Aufmerksam verfolgen die Besucher die Ausführungen von Herbert Renz-Polster. Foto: Reiband Foto: Schwarzwälder-Bote

Bildung: Experte für Kinderschlaf referiert im Landratsamt

Balingen. Kinder in die Welt zu setzen – das bedeutet für viele Eltern offenbar die Befürchtung, ihre Freiheit zu verlieren. Was das alles mit dem Schlaf der Kleinsten zu tun hat und wie man sich helfen kann, darüber sprach Kinderarzt Herbert Renz-Polster im Balinger Landratsamt.

Seine Forschung bezieht sich auf den evolutionären Teil der menschlichen Entwicklung und wie diese sich auf die Entwicklung von Babys und Kleinkindern heute noch auswirkt. "Was ist das mit dem Schlaf und warum ist der bei den Kleinen so schwierig", fragte Renz-Polster zu Beginn und versprach statt Tipps lieber Erklärungshilfen zu geben, denn: "Die Tipps funktionieren meist ja doch nur bei den Nachbarkindern."

Jedes Kind schlafe anders und habe einen eigenen Schlafbedarf, so der Referent. Und alle Eltern müssten mit ihrem Kind den individuellen Weg in den Schlaf finden. Häufig bestehe die Angst, dass das Kind verwöhnt und nie selbstständig werde, wenn Eltern zu sehr ein bestimmtes Verhalten zeigten – dazu gehöre Tragen oder in den Schlaf stillen. Eltern fürchteten, wenn sie nachgäben, im Machtkampf mit dem Kind zu unterliegen.
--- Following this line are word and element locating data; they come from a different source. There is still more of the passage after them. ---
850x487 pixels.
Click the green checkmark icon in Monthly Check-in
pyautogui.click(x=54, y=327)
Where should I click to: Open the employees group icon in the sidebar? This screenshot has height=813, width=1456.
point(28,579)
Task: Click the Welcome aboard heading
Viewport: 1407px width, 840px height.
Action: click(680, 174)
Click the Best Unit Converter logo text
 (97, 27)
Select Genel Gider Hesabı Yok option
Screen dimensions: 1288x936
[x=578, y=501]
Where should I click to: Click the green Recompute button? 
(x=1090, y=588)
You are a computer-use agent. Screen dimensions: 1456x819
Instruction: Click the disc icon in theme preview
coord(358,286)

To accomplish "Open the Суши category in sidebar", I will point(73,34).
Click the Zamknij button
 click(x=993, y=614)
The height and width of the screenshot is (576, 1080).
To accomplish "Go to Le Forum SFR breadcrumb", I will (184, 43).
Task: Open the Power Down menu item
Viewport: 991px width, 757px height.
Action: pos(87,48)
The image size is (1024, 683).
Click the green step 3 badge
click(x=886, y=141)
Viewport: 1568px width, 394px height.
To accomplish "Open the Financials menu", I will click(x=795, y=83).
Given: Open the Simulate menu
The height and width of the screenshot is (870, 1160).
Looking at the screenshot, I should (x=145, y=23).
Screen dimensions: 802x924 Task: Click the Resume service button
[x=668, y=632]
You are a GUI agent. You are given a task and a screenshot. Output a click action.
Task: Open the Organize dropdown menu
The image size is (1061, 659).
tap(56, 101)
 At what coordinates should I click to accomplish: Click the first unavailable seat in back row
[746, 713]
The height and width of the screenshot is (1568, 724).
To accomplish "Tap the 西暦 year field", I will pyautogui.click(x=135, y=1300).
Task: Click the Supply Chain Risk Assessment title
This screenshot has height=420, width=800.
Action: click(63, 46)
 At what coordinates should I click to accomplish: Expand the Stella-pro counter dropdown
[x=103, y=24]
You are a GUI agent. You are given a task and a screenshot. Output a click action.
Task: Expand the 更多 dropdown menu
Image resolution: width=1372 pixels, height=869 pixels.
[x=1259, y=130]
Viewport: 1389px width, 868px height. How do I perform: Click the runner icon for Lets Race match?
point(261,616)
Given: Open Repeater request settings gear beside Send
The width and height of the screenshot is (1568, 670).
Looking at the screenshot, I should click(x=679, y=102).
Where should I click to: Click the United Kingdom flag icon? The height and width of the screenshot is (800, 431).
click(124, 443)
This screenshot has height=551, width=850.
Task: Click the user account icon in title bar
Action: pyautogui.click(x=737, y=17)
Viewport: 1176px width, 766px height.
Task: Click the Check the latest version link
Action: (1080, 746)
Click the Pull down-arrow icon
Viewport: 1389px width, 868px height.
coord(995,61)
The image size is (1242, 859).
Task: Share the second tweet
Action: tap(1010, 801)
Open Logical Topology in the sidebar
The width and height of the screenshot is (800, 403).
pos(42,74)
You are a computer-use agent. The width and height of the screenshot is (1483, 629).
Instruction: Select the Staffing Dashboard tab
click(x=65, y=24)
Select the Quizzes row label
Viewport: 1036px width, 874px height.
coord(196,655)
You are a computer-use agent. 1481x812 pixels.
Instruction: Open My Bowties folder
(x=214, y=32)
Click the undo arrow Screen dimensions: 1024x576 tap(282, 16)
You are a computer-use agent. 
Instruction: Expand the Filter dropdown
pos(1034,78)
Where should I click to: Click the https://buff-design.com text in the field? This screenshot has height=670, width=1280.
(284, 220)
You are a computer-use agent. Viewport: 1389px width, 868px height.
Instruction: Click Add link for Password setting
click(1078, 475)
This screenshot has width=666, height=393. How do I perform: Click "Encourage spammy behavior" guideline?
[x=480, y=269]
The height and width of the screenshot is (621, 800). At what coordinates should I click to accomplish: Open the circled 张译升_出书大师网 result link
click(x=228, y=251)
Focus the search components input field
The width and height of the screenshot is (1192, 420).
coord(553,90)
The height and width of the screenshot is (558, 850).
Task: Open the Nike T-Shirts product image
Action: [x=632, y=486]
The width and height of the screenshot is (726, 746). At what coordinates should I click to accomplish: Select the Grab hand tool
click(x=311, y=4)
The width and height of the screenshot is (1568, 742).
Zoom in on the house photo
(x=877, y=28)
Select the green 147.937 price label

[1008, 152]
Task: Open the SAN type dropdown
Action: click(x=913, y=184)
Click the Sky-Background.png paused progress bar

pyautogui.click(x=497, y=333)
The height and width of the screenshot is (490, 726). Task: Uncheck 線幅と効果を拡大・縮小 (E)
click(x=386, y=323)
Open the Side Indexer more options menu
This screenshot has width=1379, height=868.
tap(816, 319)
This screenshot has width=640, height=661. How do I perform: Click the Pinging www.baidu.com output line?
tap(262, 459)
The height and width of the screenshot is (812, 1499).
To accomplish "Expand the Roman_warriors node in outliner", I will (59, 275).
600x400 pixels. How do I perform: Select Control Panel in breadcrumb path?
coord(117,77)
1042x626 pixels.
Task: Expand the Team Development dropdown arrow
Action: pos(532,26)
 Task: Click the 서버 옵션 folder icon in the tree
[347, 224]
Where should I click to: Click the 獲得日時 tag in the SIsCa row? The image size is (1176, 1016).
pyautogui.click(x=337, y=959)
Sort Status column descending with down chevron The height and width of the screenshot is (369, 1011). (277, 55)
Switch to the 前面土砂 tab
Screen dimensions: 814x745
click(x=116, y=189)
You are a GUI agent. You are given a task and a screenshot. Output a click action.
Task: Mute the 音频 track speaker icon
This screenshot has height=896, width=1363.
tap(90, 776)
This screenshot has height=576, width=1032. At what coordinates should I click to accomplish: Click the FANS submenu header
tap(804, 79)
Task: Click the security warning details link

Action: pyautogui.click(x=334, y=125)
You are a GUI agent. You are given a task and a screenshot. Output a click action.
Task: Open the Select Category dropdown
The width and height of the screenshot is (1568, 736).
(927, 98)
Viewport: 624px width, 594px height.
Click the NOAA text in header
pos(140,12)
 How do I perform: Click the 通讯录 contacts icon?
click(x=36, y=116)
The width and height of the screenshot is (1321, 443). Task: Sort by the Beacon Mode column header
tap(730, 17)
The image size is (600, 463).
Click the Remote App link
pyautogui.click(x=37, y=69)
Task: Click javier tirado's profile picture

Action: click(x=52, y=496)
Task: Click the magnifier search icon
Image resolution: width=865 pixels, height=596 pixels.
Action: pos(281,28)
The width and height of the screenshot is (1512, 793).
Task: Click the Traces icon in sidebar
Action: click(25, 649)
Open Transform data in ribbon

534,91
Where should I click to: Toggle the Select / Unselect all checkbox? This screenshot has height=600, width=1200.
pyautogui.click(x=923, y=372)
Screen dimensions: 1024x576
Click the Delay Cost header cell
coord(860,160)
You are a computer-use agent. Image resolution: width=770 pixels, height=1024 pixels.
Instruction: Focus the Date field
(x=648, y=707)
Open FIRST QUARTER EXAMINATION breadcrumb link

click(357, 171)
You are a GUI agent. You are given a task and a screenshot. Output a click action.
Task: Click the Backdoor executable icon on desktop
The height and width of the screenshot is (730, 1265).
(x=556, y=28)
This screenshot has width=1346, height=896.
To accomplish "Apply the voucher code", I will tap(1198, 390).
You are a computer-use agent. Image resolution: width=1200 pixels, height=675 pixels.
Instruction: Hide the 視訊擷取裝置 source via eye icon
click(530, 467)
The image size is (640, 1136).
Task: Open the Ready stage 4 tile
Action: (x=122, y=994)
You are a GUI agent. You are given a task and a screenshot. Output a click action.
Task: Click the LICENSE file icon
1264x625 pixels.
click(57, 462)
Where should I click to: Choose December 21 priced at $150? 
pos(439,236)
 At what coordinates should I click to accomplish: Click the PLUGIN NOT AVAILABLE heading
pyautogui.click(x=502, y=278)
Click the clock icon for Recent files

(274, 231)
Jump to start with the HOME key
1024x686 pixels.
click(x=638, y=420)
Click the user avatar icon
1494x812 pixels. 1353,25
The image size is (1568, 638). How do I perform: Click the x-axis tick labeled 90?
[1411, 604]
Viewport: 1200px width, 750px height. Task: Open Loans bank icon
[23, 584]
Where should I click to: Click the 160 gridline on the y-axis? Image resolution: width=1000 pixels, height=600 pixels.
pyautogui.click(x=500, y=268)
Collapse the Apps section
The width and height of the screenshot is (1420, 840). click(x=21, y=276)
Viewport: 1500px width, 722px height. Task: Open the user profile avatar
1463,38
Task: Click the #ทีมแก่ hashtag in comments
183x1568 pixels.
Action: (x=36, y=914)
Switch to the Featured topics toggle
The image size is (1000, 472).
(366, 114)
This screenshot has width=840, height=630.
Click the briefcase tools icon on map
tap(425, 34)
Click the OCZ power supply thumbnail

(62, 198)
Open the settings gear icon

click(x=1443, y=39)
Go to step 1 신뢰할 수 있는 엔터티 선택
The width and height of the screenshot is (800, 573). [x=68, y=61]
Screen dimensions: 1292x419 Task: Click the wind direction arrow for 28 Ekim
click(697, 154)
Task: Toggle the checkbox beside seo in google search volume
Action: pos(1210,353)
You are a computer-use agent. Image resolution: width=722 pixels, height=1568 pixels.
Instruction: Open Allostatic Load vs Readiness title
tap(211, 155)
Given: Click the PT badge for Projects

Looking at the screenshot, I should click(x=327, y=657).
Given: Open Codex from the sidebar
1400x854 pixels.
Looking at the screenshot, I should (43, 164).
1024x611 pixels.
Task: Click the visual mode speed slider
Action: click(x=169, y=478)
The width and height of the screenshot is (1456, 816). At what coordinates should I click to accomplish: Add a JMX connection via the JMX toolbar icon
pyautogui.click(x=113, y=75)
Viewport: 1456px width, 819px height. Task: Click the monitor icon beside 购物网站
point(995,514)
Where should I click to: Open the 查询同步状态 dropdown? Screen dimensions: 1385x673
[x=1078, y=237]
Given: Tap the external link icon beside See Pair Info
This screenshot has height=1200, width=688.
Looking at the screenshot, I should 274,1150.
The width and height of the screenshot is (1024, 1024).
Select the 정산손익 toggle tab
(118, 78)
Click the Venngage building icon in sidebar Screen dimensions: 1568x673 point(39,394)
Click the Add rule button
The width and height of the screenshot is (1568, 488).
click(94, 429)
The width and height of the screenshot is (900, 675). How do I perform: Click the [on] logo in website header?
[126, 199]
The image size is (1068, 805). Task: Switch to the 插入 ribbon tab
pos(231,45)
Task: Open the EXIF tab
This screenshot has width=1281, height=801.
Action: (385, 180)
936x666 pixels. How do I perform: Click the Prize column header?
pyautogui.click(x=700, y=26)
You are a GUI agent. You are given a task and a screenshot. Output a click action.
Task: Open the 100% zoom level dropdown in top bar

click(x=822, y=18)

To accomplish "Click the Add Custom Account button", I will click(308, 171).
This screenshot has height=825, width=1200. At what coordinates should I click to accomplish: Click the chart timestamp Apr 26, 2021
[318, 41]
Renz-Polster zeigte auf, dass das Verhalten der Kinder an ihrem angeborenen Sicherheitsgefühl liegt. Dieses nämlich sei evolutionär bedingt und so ausgelegt, dass das Kind maximale Sicherheit einfordere, damit der ruhige Schlaf gelingt. Als früher die Gefahr in Gestalt von Säbelzahntiger und Bär lauerte, machte es Sinn.

Dieses Programm wirke heute auch noch. Das so genannte Bindungsverhalten des Babys und Kleinkindes könne als normales und lebenserhaltendes Programm erachtet werden. "Man kann Babys nicht zu viel Bindungszuwendung geben", erklärte der Fachmann. Denn eine ausreichende Bindung und damit einhergehende innere Sicherheit führe bei Kindern dann dazu, dass sie die Welt erforschten und sich automatisch von den Eltern lösen.

Der Mensch zeichne sich dadurch aus, dass er lebenslang lernen kann. Babys und Kleinkinder müssten zu Beginn des Lebens all ihre Energie in die Entwicklung des Gehirns stecken, damit Lernen erfolgreich sei. Dabei bräuchten sie feinfühlige, entspannte Eltern, die sie pflegten und unterstützten.

Über Beziehung lerne das Kind, wie das Leben funktioniere. Durch gute, gelingende Beziehungen würden Kinder auf die Bewältigung ihrer unbekannten Zukunft vorbereitet. "Das führt uns direkt hinein ins Herz der Kinder: Sie brauchen gleichzeitig Wurzeln und Flügel." Werde die eine Seite der Münze aktiviert, aktiviere sich automatisch und gleichzeitig auch die andere.

Herbert Renz-Polster zum Schluss: "Kinder werden selbstständig, auch wenn sie im Elternbett schlafen." Wobei er das propagierte Schreien lassen der Kinder kritisch hinterfragte. Evolutionär betrachtet gebe es drei Wege aus subjektiv empfundener Gefahr: Fliehen, kämpfen oder tot stellen. Letzteres bedeute die größte Not und sei vergleichbar mit Kindern, die irgendwann das Schreien aufgeben und schlafen. Renz-Polster: "Mag jeder für sich entscheiden, welche Qualität dieser Schlaf hat im Vergleich zu einem Schlaf, der durch Sicherheit gefunden wurde."